Lines from the one containing "Task: Click filter icon for 職員名 column" through the last line of the records below need to be repeated exactly; nothing else, and no pictures.
***
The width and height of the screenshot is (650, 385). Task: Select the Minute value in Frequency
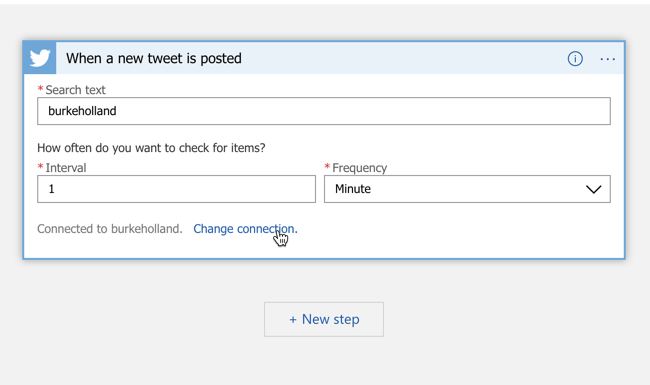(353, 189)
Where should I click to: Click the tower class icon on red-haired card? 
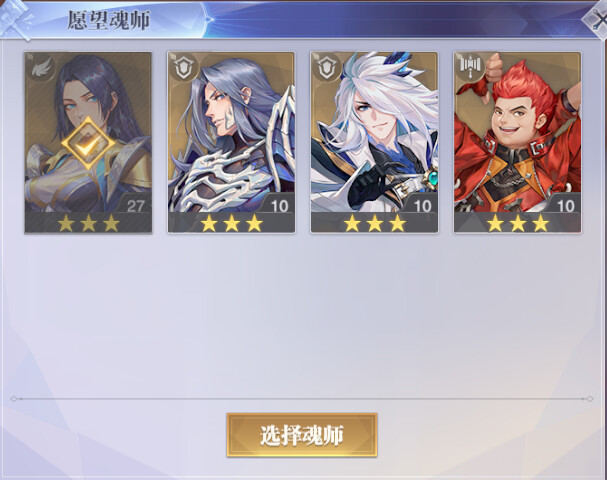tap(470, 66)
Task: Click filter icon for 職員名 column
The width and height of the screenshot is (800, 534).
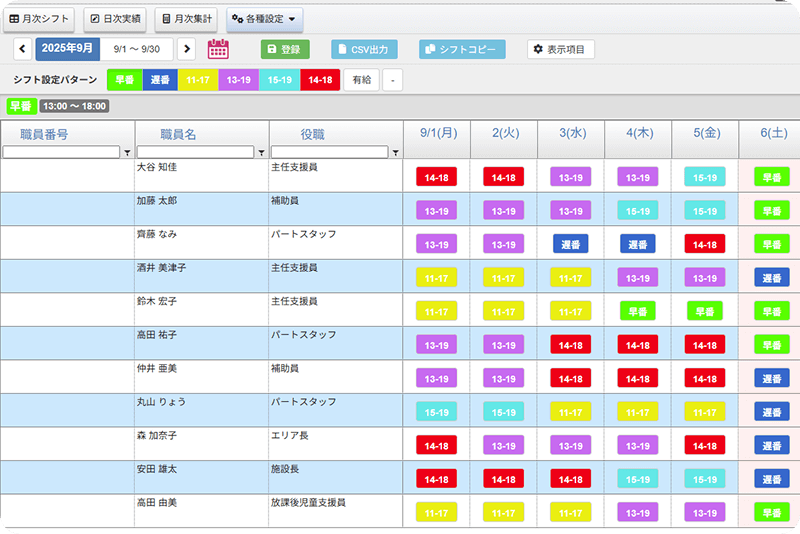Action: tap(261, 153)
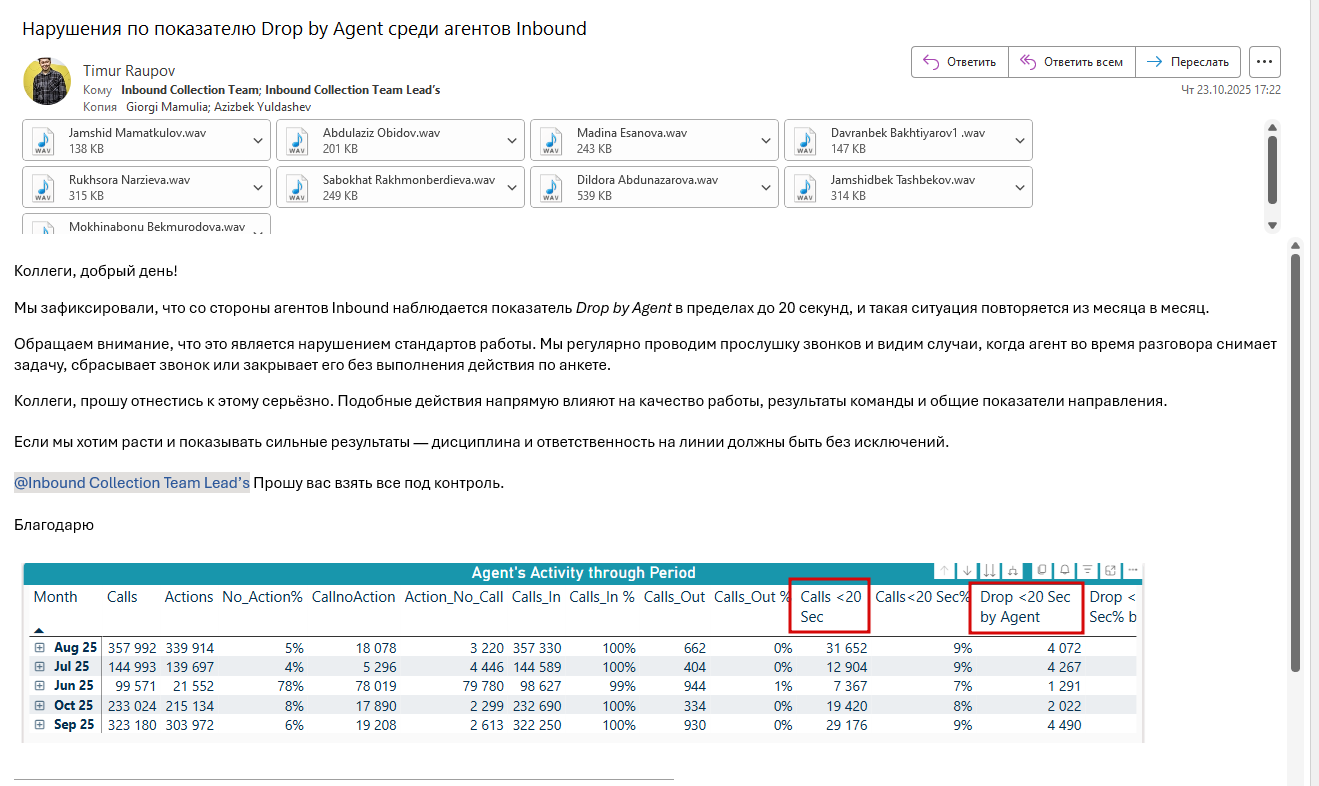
***
• Problem solution
Task: Click filter icon for 職員名 column
The width and height of the screenshot is (800, 534).
Action: tap(261, 153)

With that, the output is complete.